EKSPOSKALTIM, Bontang– Sepekan menjabat, atensi khusus diberikan Kapolres Bontang AKBP Dedi Agustono terhadap stabilitas harga sembako dan pangan.
Sejak pekan ini, kata Kapolres, personel reserse yang bertugas di Satuan Tugas Pangan (Satgas) Polres Bontang telah memantau pola pendistribusian bahan pangan ke Kota Taman.
“Ya, anggota intel kami sebar khusus untuk memantau alur-jalur distribusi bahan pangan yang berasal dari Samarinda. Sementara untuk yang di pasar mengantisipasi adanya kartel dan lonjakan harga,” jelas Dedi usai menggelar nonton bareng (nobar) Final Liga Champions 2016/17 dan silaturahmi dengan masyarakat Bontang di halaman kantor Satlantas, Minggu (4/6) subuh.
Terbentuk sejak bulan lalu, Satgas Pangan berfungsi mengawasi distribusi dan penyimpanan stok pangan. Itu dilakukan untuk mencegah adanya tindak penimbunan ataupun praktik persaingan usaha yang tidak sehat, seperti kartel.
Namun, sampai sejauh ini, Satgas Pangan belum menemukan adanya praktik hitam tersebut di pasaran. “Sejauh ini memang nihil temuan, jika memang ada tentu kita akan langsung tindak,” tegas mantan kapolres Mempawah Polda Kalbar ini.
Kota Bontang sendiri, kata Dedi, bukan merupakan daerah pemasok bahan pangan. Kota Balikpapan dan Samarinda lah yang selama ini menjadi pemasok bahan pangan ke Bontang.
“Soal ketersedian bahan pangan dari perkiraan kami untuk 3 bulan ke depan aman,” jelas perwira berpangkat dua melati ini.
Sementara, lonjakan harga bahan pokok yang terjadi belakangan waktu, juga mendapat perhatian lebih dari Kapolres. Untuk itu, pihaknya bersama jajaran Komisi 1 Bidang Hukum, Pendidikan, Kesehatan dan Kesejahteraan Masyarakat DPRD Bontang akan melakukan sidak lanjutan.
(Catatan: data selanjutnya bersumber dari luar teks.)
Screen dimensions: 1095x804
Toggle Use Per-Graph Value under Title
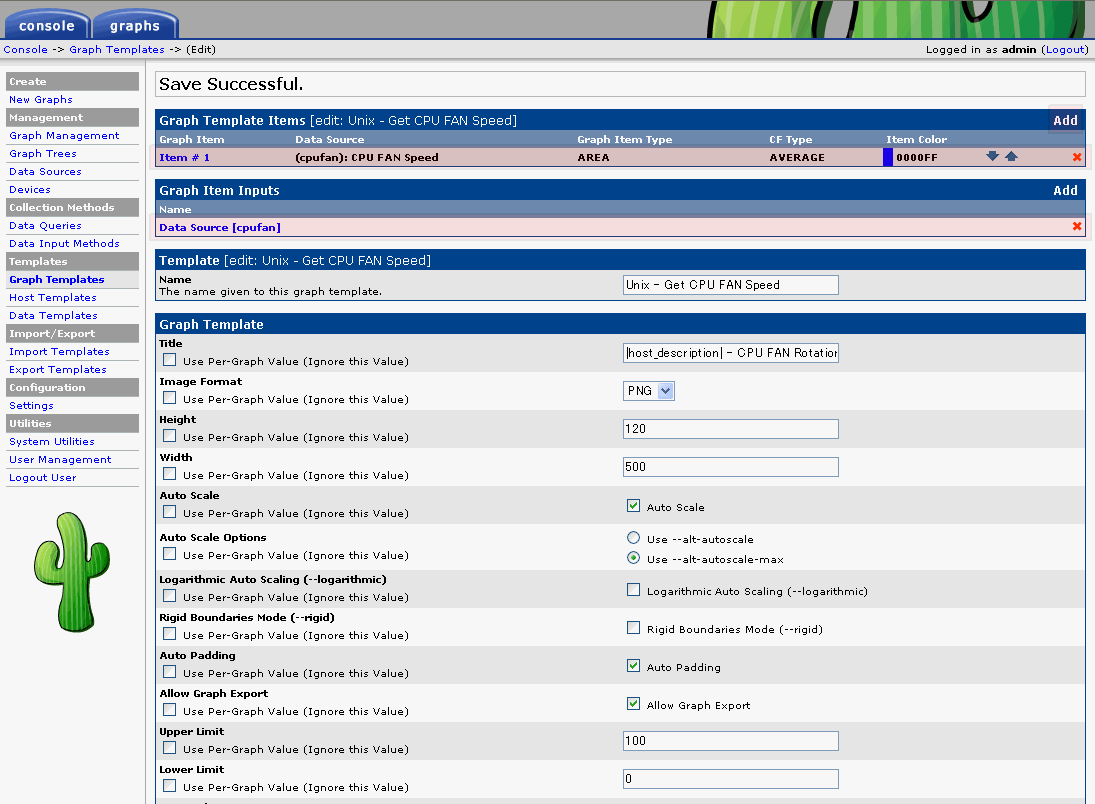click(170, 360)
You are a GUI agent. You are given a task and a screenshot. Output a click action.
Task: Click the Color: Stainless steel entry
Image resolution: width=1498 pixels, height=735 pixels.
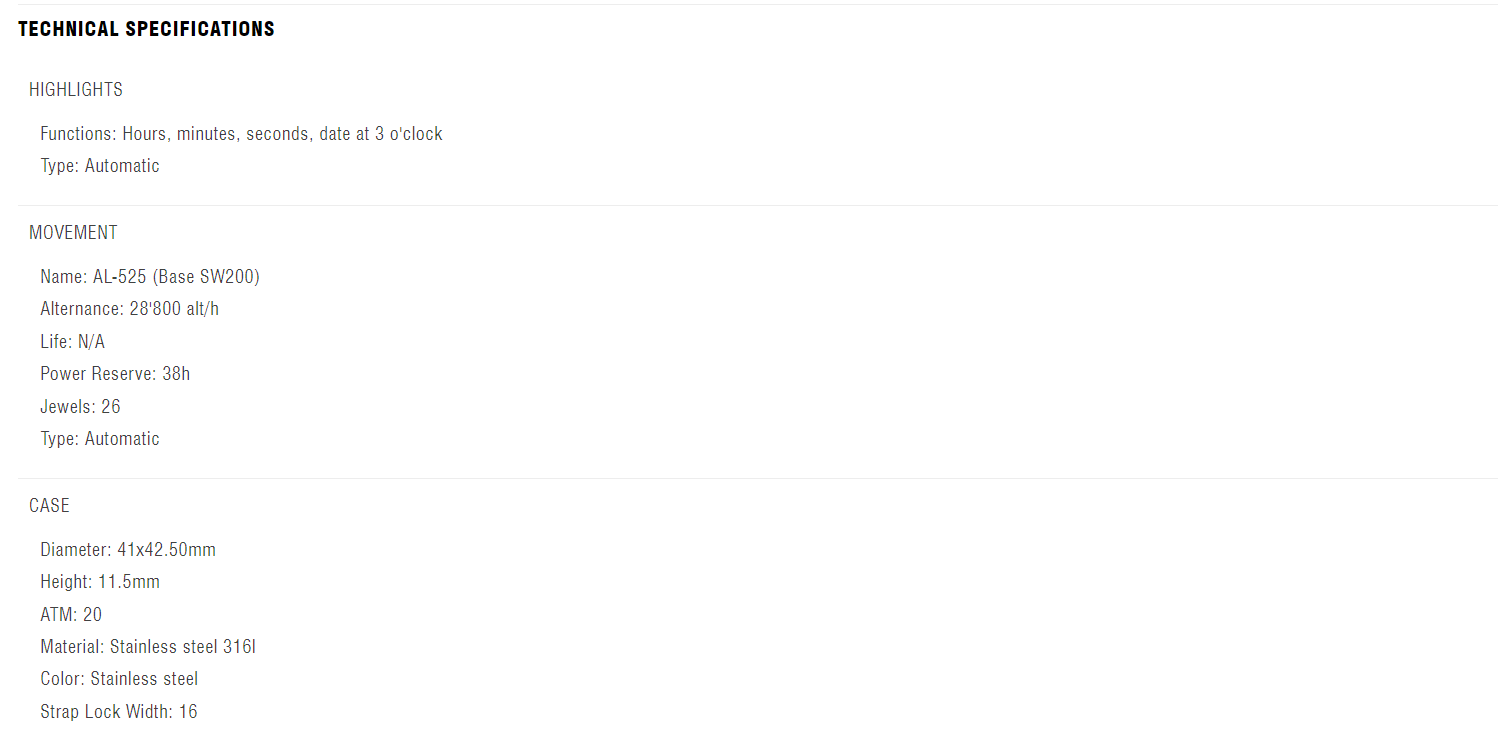tap(119, 679)

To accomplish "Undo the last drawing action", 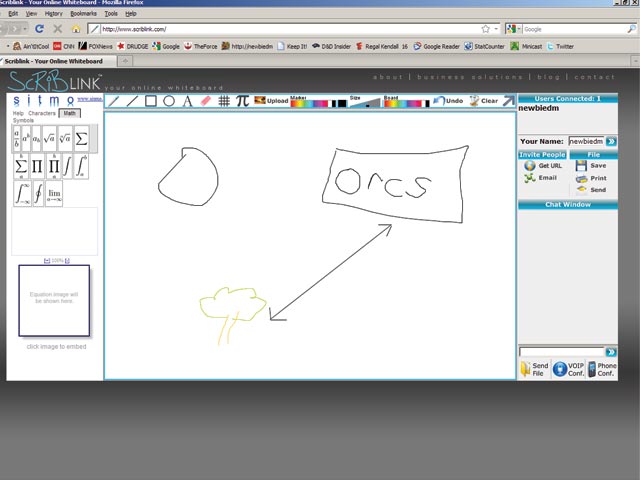I will [449, 101].
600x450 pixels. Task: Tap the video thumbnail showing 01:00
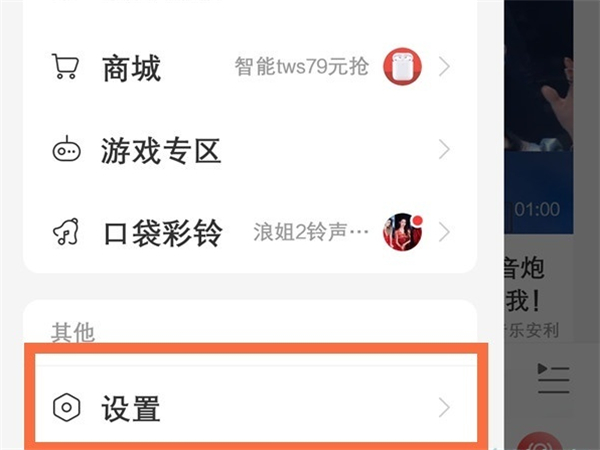coord(538,117)
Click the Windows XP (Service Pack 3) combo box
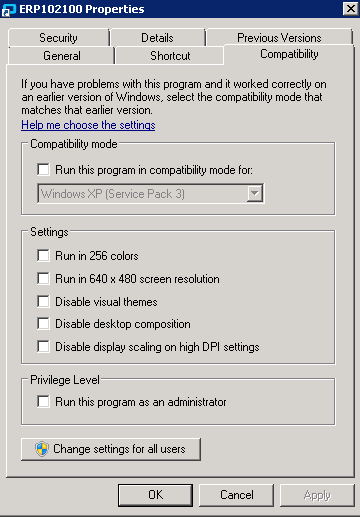 click(151, 193)
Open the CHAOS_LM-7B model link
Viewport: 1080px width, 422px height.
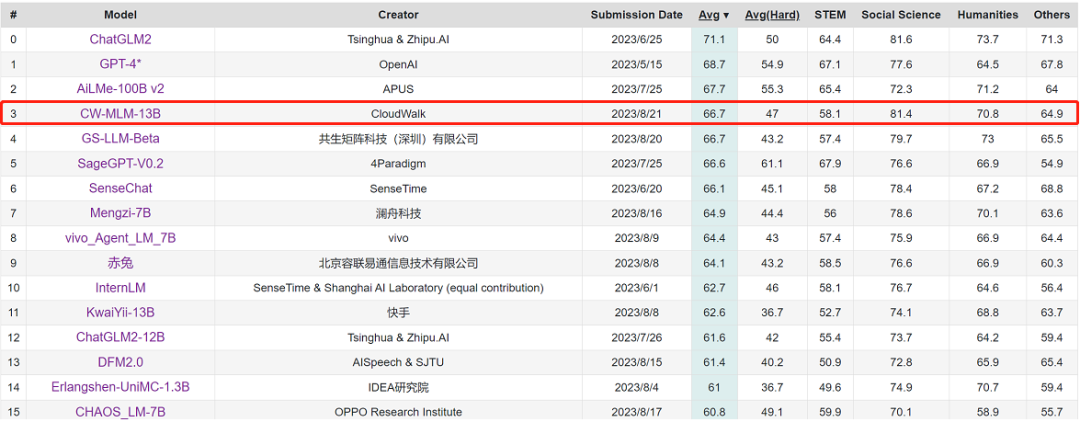120,411
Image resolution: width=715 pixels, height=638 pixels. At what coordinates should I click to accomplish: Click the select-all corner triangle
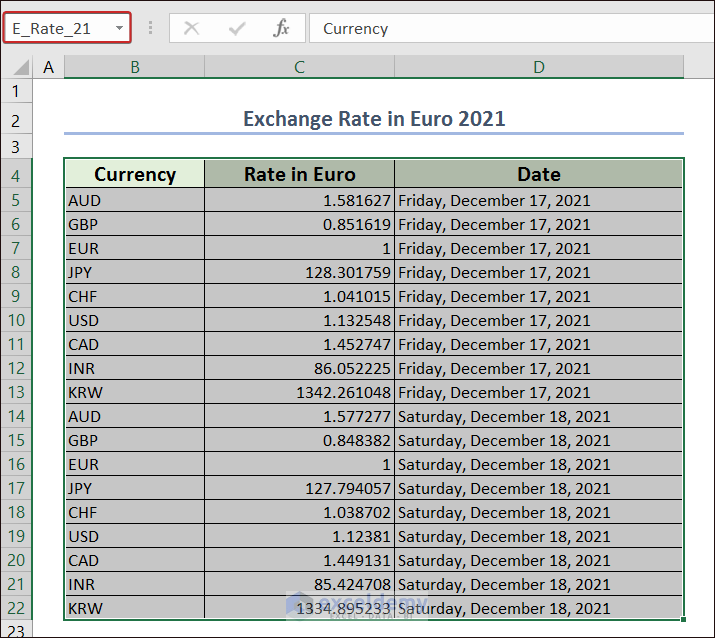pos(18,67)
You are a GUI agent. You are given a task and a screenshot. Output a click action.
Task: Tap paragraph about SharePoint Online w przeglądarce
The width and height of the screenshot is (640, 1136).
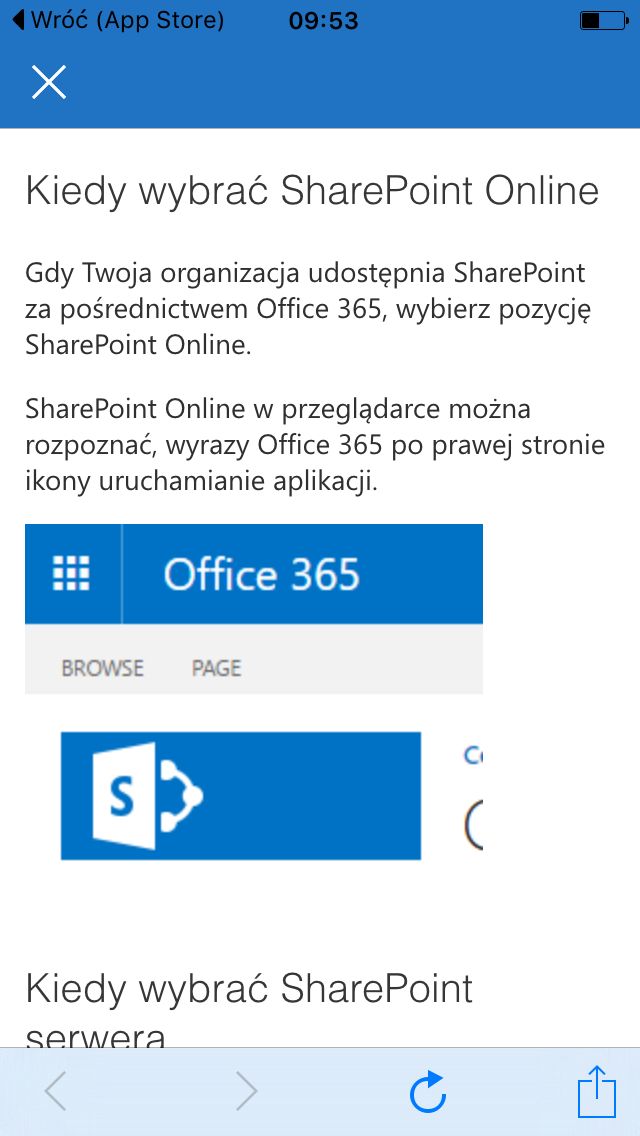(315, 445)
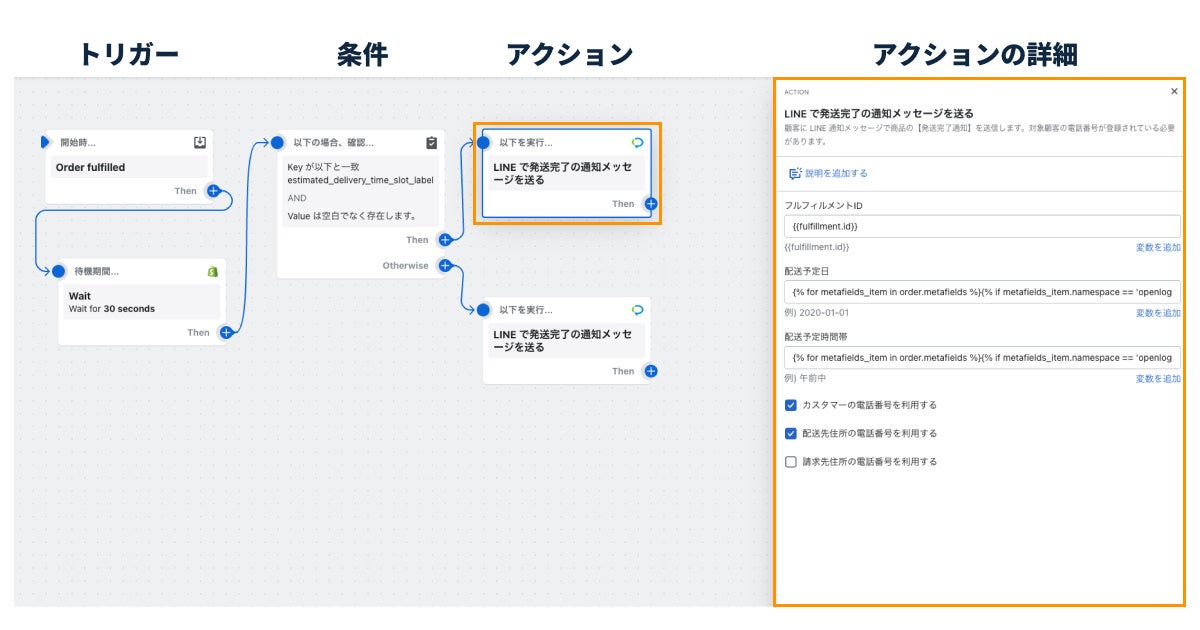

Diketahui hasil pantauan kala itu, harga bawang putih mengalami lonjakan yang cukup signifikan, dari Rp 15 ribu menjadi Rp 45 ribu. "Ya harga bawang putih memang naik," katanya.
Selain bawang, harga daging sapi yang awalnya Rp 130 ribu per kilogram mengalami lonjakan yang tak signifikan menjadi Rp 135 ribu per kilogram.